以下这段代码是jdk8里默认的String.hashCode方法的实现。这里可以看出实现里采用了一个神奇的魔法数字31.为什么是31而不是32,或者37?
public int hashCode() {
int h = hash;
if (h == 0 && value.length > 0) {
char val[] = value;
for (int i = 0; i < value.length; i++) {
h = 31 * h + val[i];
}
hash = h;
}
return h;
}
以下是一个简单的代码,展示了idea intellij 自带功能重写了hashCode方式。原理与jdk中string.equals相同.
public class Course implements Cloneable,Serializable {
private String name;
private String score;
private String term;
private String id;
//setters、getters略
@Override
public int hashCode() {
int result = name != null ? name.hashCode() : 0;
result = 31 * result + (score != null ? score.hashCode() : 0);
result = 31 * result + (term != null ? term.hashCode() : 0);
result = 31 * result + (id != null ? id.hashCode() : 0);
return result;
}
}
比如 Guava 库中的 Objects.hashCode(), JDK 中的 Arrays.hashCode(),IntelliJ IDEA 生成的 hashCode() 方法使用的算法也与 String.hashCode() 相同。

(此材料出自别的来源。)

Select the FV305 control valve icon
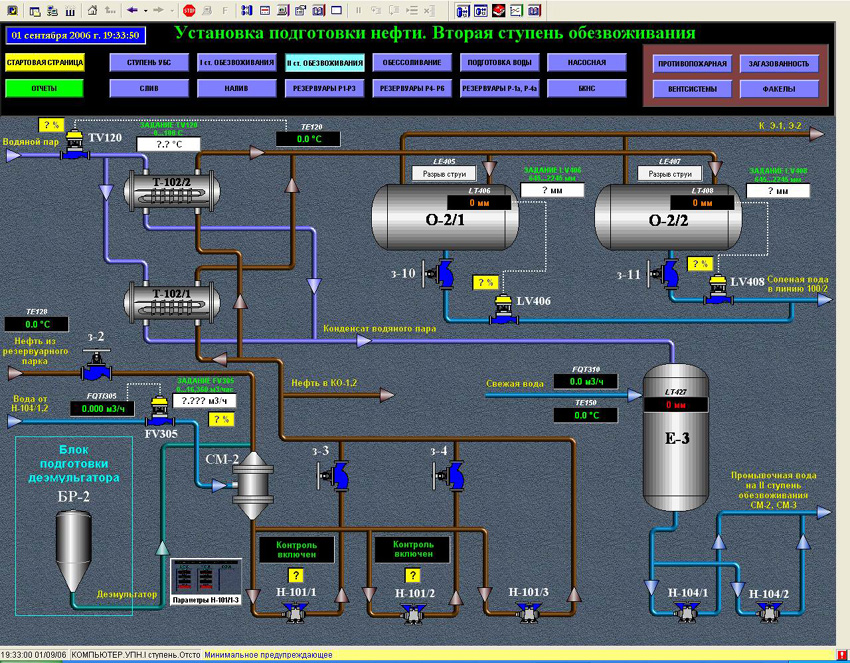This screenshot has width=850, height=663. point(159,411)
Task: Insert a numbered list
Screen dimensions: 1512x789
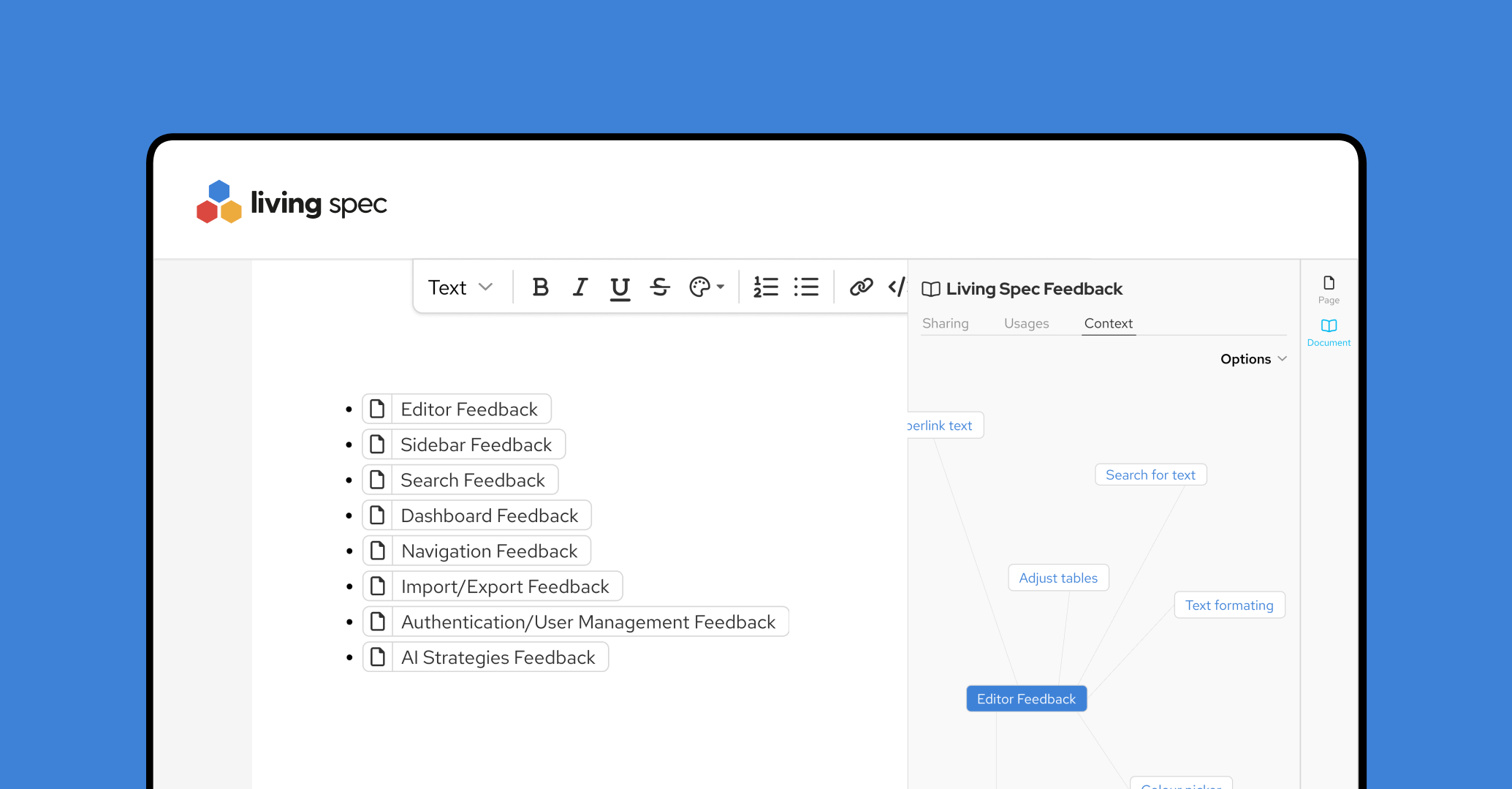Action: click(765, 287)
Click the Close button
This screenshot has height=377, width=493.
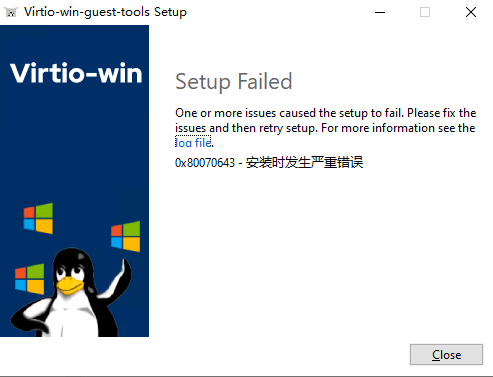pos(446,355)
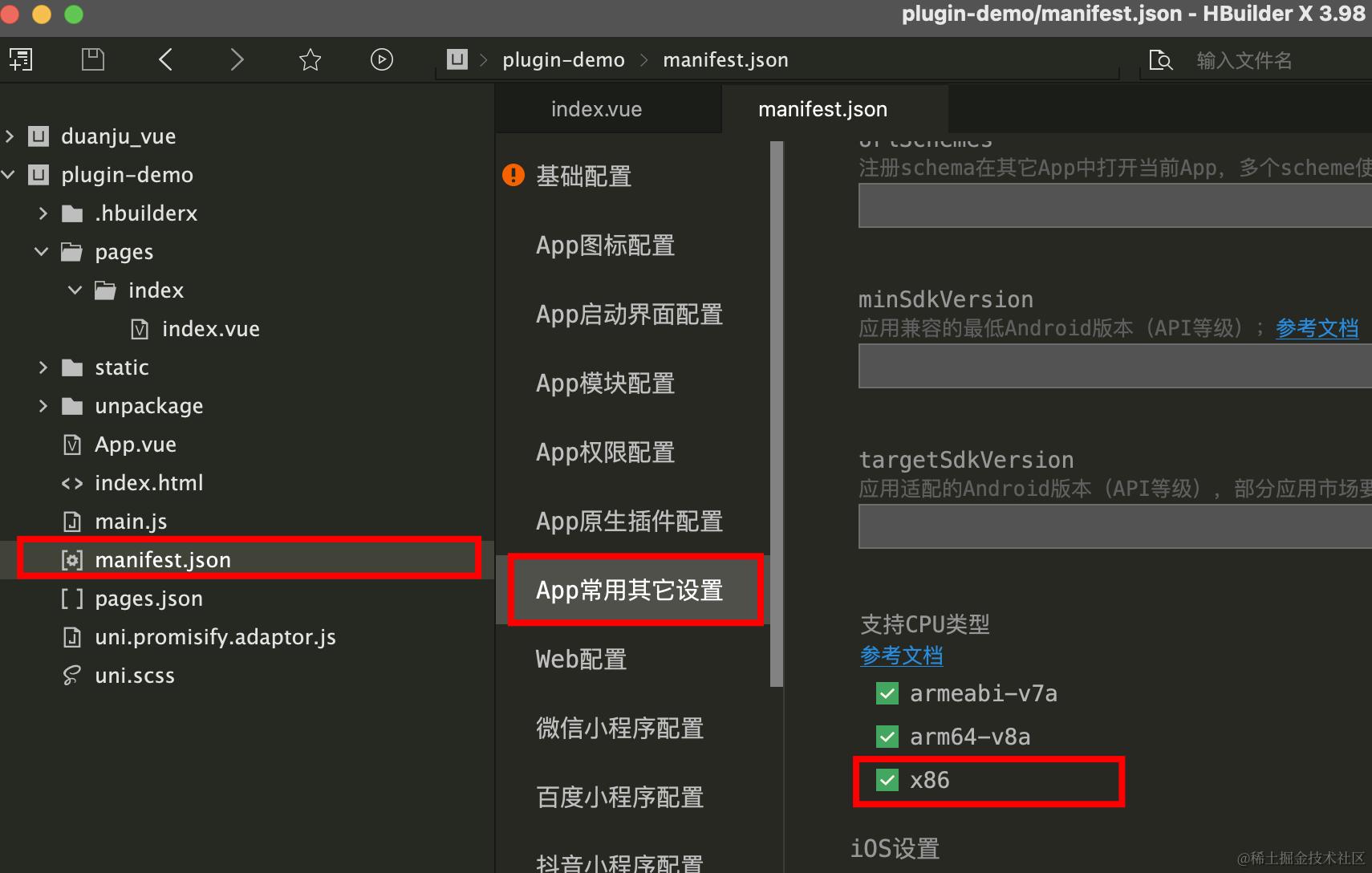Go forward with the right arrow icon
This screenshot has height=873, width=1372.
237,59
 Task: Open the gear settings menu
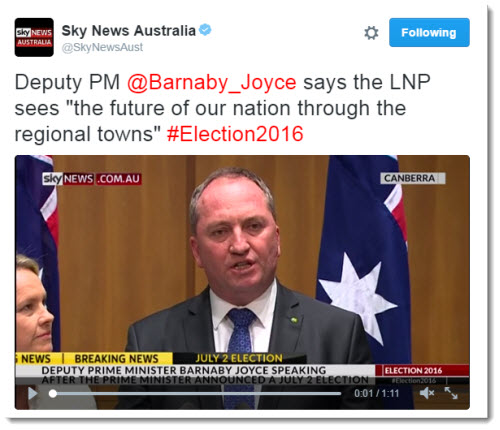(x=371, y=33)
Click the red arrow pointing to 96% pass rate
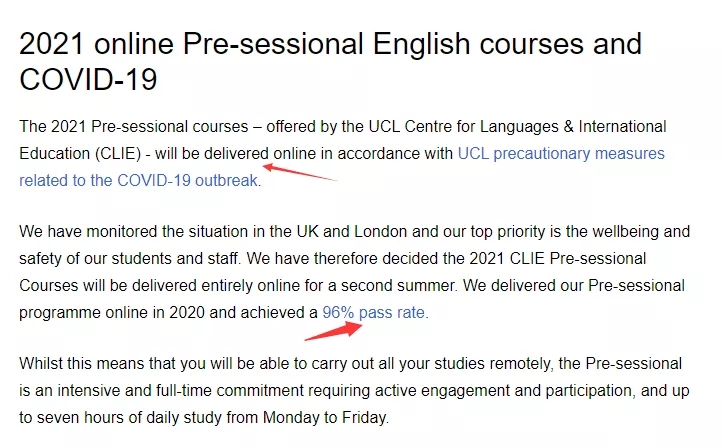This screenshot has width=722, height=448. (334, 331)
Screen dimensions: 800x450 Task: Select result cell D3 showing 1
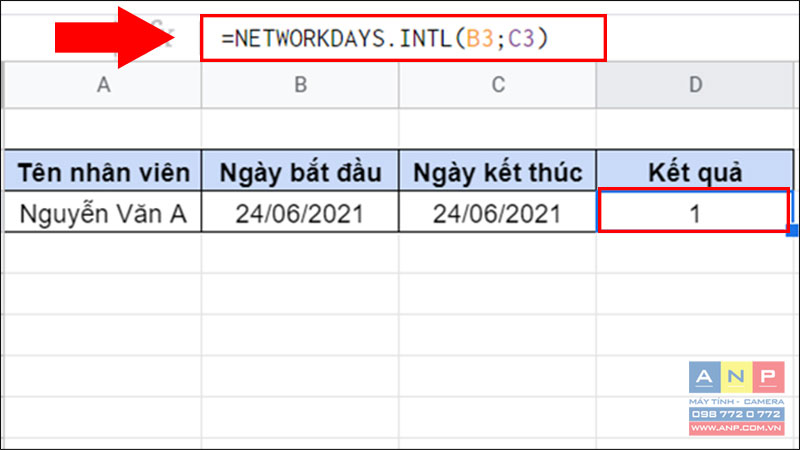point(694,212)
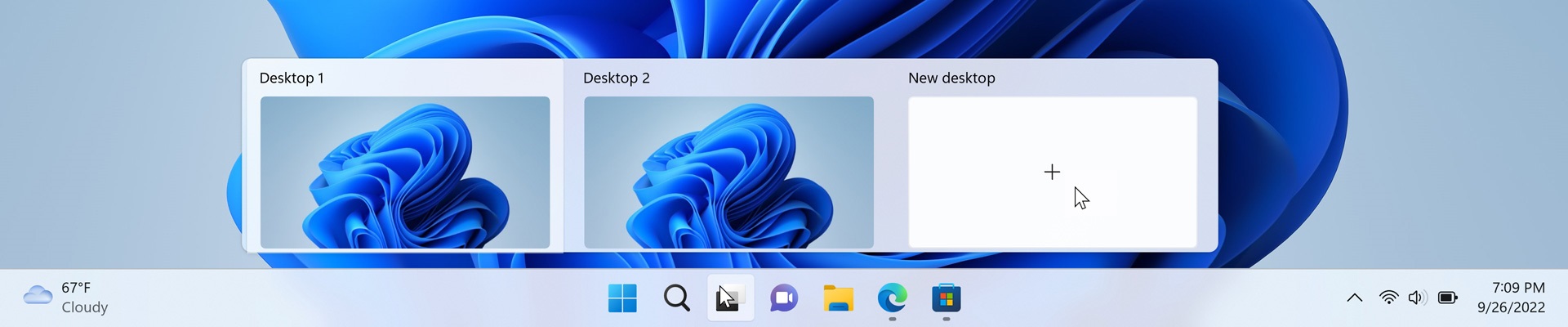The height and width of the screenshot is (327, 1568).
Task: Toggle the Task View taskbar button
Action: tap(730, 298)
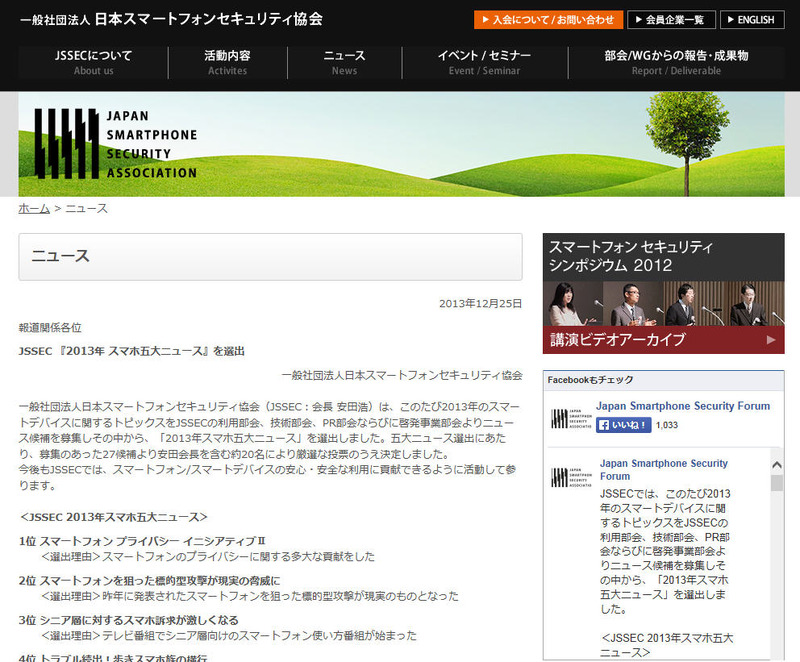800x662 pixels.
Task: Click the Facebook いいね! like button
Action: (624, 425)
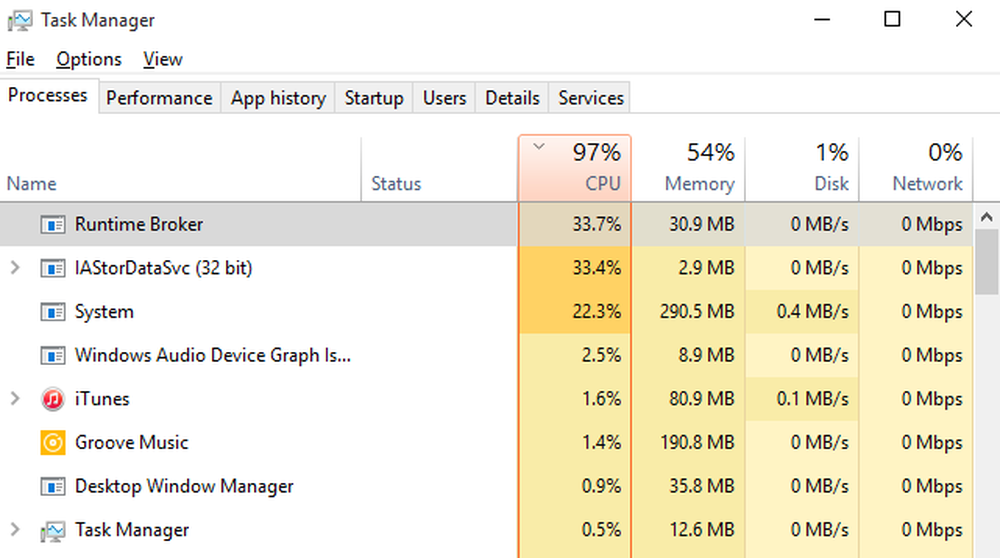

hashcode=s[0]*31^(n-1) + s[1]*31^(n-2) + ... + s[n-1]
对于为什么采用37,网上主要有两种流行的答案
1、二进制计算中,31 * i = (i << 5) - i
,这样的计算可以转换移位和减法,节约了计算资源
2、基于31可以产生较少的哈希碰撞。
在参考文章[3]里JohnZaj说:As Goodrich and Tamassia point out, If you take over 50,000 English words (formed as the union of the word lists provided in two variants of Unix), using the constants 31, 33, 37, 39, and 41 will produce less than 7 collisions in each case. Knowing this, it should come as no surprise that many Java implementations choose one of these constants.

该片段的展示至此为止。